▶ **What the exercise asks**: The output should be every line below that includes the word "computer".
(Given records Opens)
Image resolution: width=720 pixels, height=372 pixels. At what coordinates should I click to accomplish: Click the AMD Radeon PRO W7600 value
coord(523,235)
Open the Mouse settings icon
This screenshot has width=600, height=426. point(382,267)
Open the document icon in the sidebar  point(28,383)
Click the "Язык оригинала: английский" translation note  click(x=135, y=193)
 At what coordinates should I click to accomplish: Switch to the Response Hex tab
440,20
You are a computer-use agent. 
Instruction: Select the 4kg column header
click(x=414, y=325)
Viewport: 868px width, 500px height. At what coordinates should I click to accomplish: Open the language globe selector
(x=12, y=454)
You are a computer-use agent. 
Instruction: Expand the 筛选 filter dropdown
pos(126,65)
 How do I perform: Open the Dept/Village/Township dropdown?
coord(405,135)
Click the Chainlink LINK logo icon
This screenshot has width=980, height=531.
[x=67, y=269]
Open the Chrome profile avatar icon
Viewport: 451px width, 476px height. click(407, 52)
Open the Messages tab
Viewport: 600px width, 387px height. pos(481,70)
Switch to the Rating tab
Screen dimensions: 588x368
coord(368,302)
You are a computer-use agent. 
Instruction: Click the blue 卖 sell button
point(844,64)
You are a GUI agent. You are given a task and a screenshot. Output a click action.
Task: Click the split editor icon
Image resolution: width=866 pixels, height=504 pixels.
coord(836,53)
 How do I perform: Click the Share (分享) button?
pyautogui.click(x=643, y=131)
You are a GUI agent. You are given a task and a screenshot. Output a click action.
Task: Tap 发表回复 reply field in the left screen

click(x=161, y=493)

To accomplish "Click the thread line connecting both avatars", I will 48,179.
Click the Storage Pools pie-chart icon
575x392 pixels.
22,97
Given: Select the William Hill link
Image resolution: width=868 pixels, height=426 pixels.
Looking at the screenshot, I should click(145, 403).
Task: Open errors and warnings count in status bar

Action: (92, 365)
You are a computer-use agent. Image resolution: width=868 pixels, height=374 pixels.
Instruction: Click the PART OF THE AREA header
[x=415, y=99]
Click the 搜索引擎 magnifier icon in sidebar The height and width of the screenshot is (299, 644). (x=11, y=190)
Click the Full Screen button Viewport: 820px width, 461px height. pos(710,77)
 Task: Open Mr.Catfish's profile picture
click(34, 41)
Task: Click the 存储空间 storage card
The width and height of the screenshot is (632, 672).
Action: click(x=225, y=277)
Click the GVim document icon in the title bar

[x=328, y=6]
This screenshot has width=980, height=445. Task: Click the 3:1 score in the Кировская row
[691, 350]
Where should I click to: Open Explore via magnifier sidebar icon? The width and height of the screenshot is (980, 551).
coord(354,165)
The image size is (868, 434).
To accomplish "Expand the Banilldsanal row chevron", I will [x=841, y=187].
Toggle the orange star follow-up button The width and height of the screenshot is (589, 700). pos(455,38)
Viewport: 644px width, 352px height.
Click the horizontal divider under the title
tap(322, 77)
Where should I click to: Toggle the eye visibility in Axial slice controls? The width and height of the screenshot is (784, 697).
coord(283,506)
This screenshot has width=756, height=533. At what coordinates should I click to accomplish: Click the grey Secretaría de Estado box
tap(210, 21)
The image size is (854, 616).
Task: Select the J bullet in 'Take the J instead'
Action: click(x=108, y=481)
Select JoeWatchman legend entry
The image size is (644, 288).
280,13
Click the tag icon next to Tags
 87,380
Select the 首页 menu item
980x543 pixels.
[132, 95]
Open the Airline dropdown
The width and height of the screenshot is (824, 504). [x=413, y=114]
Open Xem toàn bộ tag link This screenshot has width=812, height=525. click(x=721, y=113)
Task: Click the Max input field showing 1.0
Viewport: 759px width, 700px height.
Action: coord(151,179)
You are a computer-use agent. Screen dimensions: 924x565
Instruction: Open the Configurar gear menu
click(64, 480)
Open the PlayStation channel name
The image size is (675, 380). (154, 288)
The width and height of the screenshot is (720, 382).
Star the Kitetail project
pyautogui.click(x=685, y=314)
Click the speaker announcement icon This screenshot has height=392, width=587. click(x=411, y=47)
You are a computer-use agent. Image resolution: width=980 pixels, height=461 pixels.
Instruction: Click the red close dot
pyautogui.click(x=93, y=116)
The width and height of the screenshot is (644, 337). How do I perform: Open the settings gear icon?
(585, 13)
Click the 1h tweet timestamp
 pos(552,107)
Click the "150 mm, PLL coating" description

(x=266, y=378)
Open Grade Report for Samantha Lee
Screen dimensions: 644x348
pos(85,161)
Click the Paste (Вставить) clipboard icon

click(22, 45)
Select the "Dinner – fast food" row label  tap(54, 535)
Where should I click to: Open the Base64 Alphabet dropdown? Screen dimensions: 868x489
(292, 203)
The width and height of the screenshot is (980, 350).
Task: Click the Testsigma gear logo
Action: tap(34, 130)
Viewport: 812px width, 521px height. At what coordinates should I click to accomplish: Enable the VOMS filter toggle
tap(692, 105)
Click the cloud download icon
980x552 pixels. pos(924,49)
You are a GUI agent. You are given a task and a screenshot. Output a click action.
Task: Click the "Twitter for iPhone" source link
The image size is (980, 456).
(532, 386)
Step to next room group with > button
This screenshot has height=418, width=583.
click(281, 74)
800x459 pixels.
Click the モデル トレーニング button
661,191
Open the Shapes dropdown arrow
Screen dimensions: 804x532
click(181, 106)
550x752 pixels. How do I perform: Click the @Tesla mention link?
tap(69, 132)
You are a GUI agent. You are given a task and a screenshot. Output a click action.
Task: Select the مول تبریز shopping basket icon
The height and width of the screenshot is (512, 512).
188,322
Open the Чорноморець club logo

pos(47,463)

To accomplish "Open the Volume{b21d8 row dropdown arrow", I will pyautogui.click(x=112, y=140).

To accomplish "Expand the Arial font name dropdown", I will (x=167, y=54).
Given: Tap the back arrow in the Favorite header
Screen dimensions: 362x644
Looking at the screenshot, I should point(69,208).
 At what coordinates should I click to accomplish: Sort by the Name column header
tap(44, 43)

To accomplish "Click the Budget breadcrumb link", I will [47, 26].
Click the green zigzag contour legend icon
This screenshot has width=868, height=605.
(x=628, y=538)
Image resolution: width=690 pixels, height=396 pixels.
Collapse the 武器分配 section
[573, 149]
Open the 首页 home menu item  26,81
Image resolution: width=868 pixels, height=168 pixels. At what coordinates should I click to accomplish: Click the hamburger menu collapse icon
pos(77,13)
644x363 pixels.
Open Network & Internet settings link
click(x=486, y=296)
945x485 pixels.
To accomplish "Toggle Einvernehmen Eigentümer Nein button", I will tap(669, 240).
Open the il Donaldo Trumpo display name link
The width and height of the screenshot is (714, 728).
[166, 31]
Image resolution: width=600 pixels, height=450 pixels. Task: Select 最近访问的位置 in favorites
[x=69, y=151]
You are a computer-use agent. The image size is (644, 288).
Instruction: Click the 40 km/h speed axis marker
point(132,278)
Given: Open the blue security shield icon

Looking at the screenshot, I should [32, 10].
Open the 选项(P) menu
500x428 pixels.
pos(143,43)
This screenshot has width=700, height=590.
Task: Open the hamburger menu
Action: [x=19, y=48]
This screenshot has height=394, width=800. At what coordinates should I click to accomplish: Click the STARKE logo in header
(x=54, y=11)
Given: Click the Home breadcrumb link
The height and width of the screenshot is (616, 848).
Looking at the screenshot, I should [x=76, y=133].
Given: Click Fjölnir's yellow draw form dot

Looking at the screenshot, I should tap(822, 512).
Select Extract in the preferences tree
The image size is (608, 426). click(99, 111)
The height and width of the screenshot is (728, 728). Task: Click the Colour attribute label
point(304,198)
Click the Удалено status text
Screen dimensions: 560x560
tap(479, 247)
(Given records Closes)
▶ **Task response**:
You are a computer-use agent. 
You are a computer-use agent. 
You are a computer-use agent. 
You are a computer-use agent. Image resolution: width=868 pixels, height=374 pixels.
You are a computer-use agent. Screen dimensions: 924x565
You are a computer-use agent. Image resolution: width=980 pixels, height=461 pixels.
You are a computer-use agent. The image size is (644, 288).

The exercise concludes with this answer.